Sirius se rió. –Sólo de que me vayan a poner en Slytherin. Toda mi familia ha sido Slytherin durante siglos.

Los ojos de James se abrieron. –¿Pero no quieres serlo?

Sirius se rió de nuevo. –No me gusta seguir las tradiciones familiares.

–¿No se molestará tu familia?– Remus preguntó en voz baja.

–Probablemente,– Sirius dijo con una sonrisa. –Me gustaría estar en Gryffindor, la verdad.– En realidad, Hufflepuff estaría mejor que Slytherin, añadió mentalmente. Sirius odiaba la obsesión de su familia con la pureza de la sangre y las artes oscuras.

–A mí también–, dijo James. –Mis padres estaban en Gryffindor.– Miró a Sirius. –No me importa.

Sirius se encogió de hombros. –¿Y tú, Remus? ¿Qué casa quieres?

–Gryffindor,– Remus dijo sin titubear. –Mi padre estaba en Gryffindor.

–¿Y tu madre?– Sirius le preguntó.

–Ravenclaw. Pero Gryffindor suena más divertido.

–Espero que todos estemos juntos–, dijo James. –Será bueno tener amigos en la misma casa.
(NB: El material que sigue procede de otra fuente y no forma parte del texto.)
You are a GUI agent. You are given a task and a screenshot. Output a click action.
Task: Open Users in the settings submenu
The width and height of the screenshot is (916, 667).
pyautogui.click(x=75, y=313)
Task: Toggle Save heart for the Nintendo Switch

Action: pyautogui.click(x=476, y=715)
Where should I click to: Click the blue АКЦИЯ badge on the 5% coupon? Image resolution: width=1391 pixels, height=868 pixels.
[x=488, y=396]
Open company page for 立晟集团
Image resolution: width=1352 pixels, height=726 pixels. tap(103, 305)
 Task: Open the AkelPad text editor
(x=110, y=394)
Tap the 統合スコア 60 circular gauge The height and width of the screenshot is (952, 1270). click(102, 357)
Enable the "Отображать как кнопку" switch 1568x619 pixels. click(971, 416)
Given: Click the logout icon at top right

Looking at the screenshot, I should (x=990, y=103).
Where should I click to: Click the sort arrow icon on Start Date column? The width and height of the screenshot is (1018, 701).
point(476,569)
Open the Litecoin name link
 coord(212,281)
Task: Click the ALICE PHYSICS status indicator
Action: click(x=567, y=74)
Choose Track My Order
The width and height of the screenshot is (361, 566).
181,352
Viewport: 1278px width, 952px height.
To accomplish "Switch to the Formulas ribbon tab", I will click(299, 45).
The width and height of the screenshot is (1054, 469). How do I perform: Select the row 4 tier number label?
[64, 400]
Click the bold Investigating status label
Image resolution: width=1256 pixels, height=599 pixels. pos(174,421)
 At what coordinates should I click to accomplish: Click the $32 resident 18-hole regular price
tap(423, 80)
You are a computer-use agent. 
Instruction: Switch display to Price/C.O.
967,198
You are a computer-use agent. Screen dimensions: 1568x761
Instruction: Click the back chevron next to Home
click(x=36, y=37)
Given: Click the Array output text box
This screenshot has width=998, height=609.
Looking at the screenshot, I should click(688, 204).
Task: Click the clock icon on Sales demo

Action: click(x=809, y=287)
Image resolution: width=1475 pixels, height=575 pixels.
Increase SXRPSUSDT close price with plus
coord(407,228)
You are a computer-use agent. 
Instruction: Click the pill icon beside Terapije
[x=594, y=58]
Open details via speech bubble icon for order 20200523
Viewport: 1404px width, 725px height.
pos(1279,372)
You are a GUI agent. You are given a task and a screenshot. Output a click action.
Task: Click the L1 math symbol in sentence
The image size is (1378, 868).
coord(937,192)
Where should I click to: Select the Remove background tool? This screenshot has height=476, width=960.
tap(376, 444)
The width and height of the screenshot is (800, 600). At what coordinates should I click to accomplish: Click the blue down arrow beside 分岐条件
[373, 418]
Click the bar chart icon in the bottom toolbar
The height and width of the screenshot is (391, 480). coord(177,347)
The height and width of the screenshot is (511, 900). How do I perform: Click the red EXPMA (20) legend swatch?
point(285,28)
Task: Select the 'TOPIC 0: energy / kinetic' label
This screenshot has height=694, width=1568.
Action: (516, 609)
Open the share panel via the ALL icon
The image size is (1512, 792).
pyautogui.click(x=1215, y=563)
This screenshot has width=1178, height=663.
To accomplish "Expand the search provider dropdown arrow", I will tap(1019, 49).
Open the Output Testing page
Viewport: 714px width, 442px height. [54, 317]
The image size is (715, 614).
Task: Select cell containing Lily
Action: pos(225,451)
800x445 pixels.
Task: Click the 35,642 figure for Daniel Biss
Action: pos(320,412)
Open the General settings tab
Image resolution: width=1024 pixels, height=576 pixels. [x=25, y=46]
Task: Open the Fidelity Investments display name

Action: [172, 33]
Remus sonrió. –Sí, lo será.– ¡Tenía amigos!

Sirius frunció el ceño ligeramente. ¿Amigos? Él no los conocía muy bien todavía. ¿Estaba seguro de que los quería como amigos? Por otra parte, la única gente que conocía en Hogwarts eran sus primas, Bellatrix, Andrómeda y Narcissa. Mientras le caía muy bien Andrómeda, ciertamente no quería tener que asociarse con Bellatrix y Narcissa, y estaba seguro de que Andrómeda pasaba mucho tiempo con sus hermanas. Debería tratar de hacer amigos - sobre todo amigos que no quisieran tener nada que ver con Slytherin. Sintió su cara deslizándose en una sonrisa. Sacó cartas de su bolsillo.

–¿Alguien quiere jugar Exploding Snap?